Posteriormente el Presidente externa opinión que esta idea la tenía planificada desde hace rato o sea que el mismo reconoce que tuvo tiempo de pensarlo y que no lo había hecho público, para que no se fueran a desaparecer los archivos. Este sí es un acto de infidelidad hacia el Ejército y rompe su ofrecimiento, aunque en esa institución tienen un dicho que dice: «El que manda, manda, y si se equivoca, vuelve a mandar», que se puede aplicar perfectamente a este caso.
Lo serio de todo esto no es cuestión de fidelidad o infidelidad, sino es asunto de gobernabilidad, pues quién le asegura que el día de mañana no se de un amotinamiento o un pequeño levantamiento como el ocurrido en Livingston y que las fuerzas de seguridad se nieguen a actuar, porque saben que no pueden esperar apoyo de sus jefes superiores en el caso de que la situación se complique, ya que si como resultado de querer controlarla hay muertos, saben que irán a parar a la cárcel como le pasó a un oficial indígena llamado Laclán Chaclán, a quien las turbas intentaron desarmar.
Muchos son los felices con ese ofrecimiento, porque en su afán de venganza o de su odio hacia la institución armada, no pueden ver mas allá de su nariz, que algo que puede ser bueno y satisfactorio en este momento para ellos, puede ser en el futuro motivo de una seria ingobernabilidad, no como sucede ahora, que lo que tenemos son apenas indicios de este mal, pero que puede llegar a agravarse, si por esta infidelidad, dejan de actuar las fuerzas de seguridad.
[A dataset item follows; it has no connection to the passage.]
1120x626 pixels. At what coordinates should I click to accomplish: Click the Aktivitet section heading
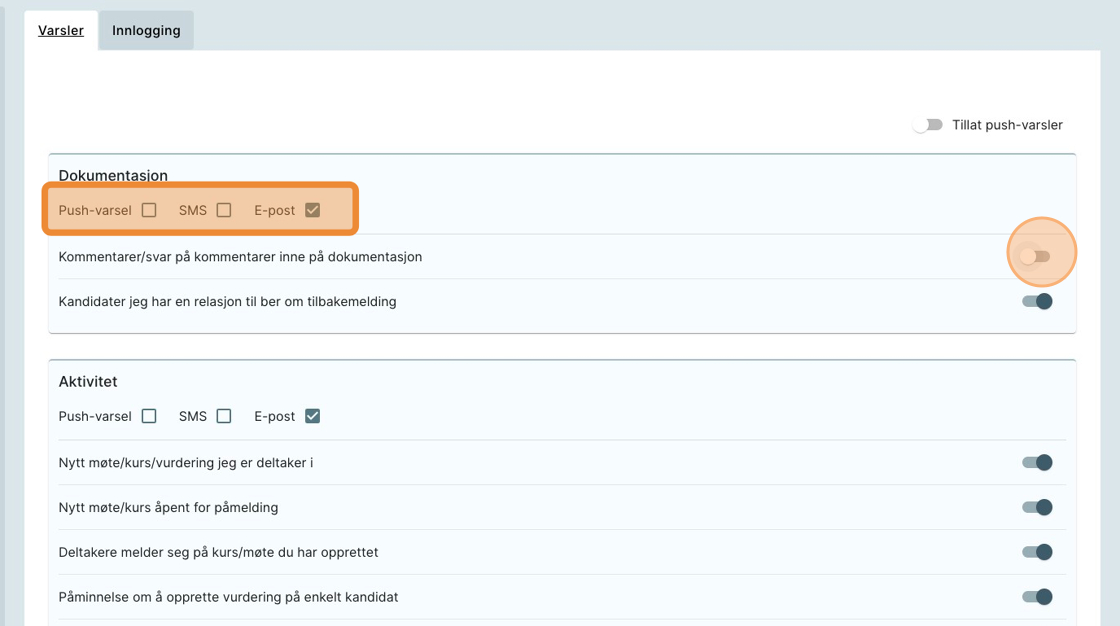(x=88, y=382)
Aunque algunos sabemos que esto tiene dedicatoria, pues se escogieron los años que estuvieron al mando del país, los perseguidos de Stein y LaRue, que algún compromiso o componenda hicieron con el actual presidente, pues se dio cuenta la Cicig por la que tanto abogaron para sentenciar a Ríos Montt sería un fracaso al ser este electo diputado al Congreso de la República y que el numero de diputados de su partido fuera lo suficientemente importante, para que el gobierno necesitara de ellos.